Así, en una mañana que prometía la llegada de otra primavera, cuando el lejano estuario del Sabrina brillaba azul y un sol débil iluminaba el pálido cielo, se levantó el asedio de Glevum. Poco a poco, y con la debida ceremonia, Vortigern, a caballo y escoltado por una guardia de varios centenares de hombres, cruzó las puertas astilladas de la ciudad. Aelwyn ap Beynon y los dignatarios municipales esperaban la llegada del gran rey hincados de rodillas, con las armas tendidas ceremonialmente ante ellos en señal de rendición total.

—¡Salve, Vortigern, justo gran rey de los britanos! —exclamó Aelwyn, y los soldados de Vortigern gritaron el saludo a su vez, asustando a los pájaros carroñeros posados sobre el campo de batalla al otro lado de las murallas, que ascendieron en grandes espirales hacia el sol.
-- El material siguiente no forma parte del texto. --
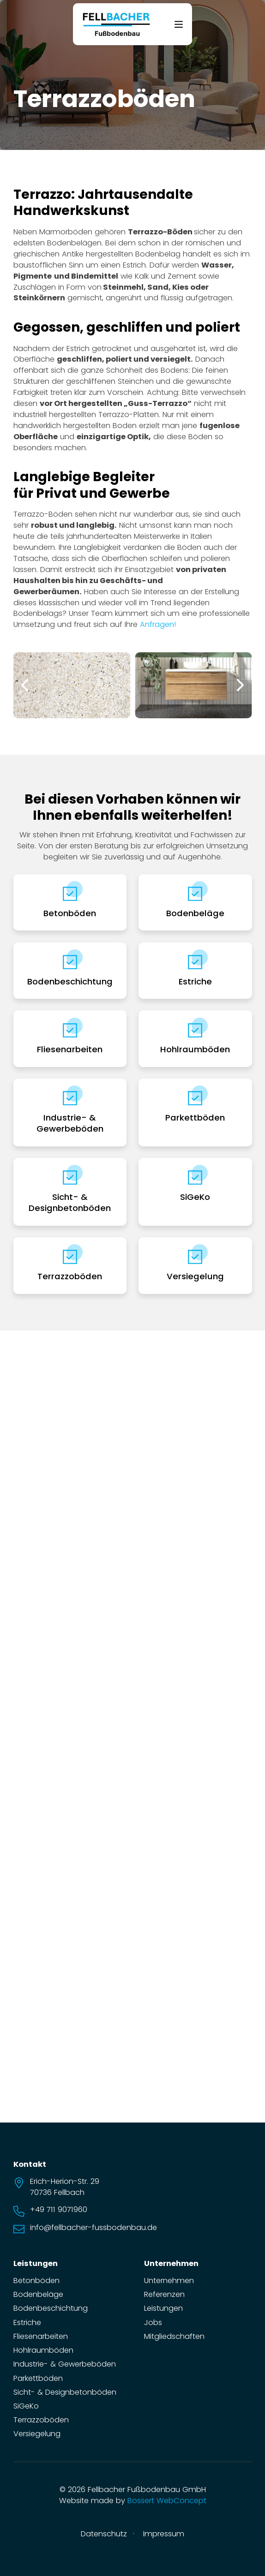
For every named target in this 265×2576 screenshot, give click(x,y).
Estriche (195, 981)
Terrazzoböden (69, 1276)
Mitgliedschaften (174, 2336)
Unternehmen (169, 2280)
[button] (24, 685)
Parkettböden (195, 1117)
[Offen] (178, 24)
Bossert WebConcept (166, 2500)
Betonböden (69, 913)
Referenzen (164, 2294)
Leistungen (163, 2308)
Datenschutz (104, 2533)
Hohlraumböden (195, 1049)
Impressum (163, 2533)
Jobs (153, 2322)
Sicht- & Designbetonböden (70, 1202)
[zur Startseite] (116, 23)
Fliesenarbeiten (69, 1049)
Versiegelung (195, 1276)
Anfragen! (158, 624)
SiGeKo (195, 1197)
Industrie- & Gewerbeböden (69, 1123)
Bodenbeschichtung (70, 981)
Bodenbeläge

Vestida con clarísima lana blanqueada, la reina Rowena se adelantó, llevando con orgullo los moratones de la garganta y la cara, para postrarse sobre los adoquines ante su marido. Cuando Vortigern ayudó a su mujer a levantarse, ella le besó la palma de la mano en muestra de gratitud. Cuando se inclinó sobre la mano de su señor, Myrddion se preguntó hasta qué punto era sincera su pasiva expresión de amor. Un suspiro colectivo recorrió las filas cuando el rey besó a su mujer en la mejilla amoratada.

—Y así termina otra guerra —susurró Myrddion a Cadoc, que devolvió una sonrisa incontenible a su maestro—. El norte está en paz de nuevo.

—Habéis olvidado que el rey Ambrosio sigue vivo y en forma, maestro. No ha perdido nada durante el último año, pero Vortigern está gravemente herido, y ha llevado al límite y agotado sus recursos. Sin duda el romano espera un augurio favorable que demuestre que puede eliminar sin problemas a Vortigern, y nuestra autonomía, de una vez por todas.

—Tu vocabulario mejora —susurró Myrddion como respuesta a su alegre compañero, mientras alternaba la mirada entre las últimas columnas de humo que se elevaban de las murallas de Glevum y los cuervos y cornejas que graznaban en el cielo. Sus pensamientos eran tan desapacibles como el viento cada vez más frío que amenazaba con barrer el calor de la mañana—. Vortigern es un hombre peligroso, de manera que Ambrosio no permitirá que viva. Nos acordaremos del día de hoy porque nos ha ofrecido una insensata esperanza para el futuro.

Cadoc sonrió para demostrar que lo entendía, y Myrddion bajó la mirada a la piel estirada y cubierta de cicatrices que rodeaba los ojos de su ayudante, unos ojos que veían humor en las flaquezas de los humanos más débiles.

—Los hombres como nosotros somos pájaros carroñeros, Myrddion, porque seguimos el rastro de la sangre fresca. Muy pronto tendremos nuevos pacientes.

—Sí, muy pronto —replicó Myrddion, y el día de súbito se enfrió. El sol vaciló cuando un frente de nubes sumió Glevum en la sombra, mientras la reina temblaba entre los brazos de su marido.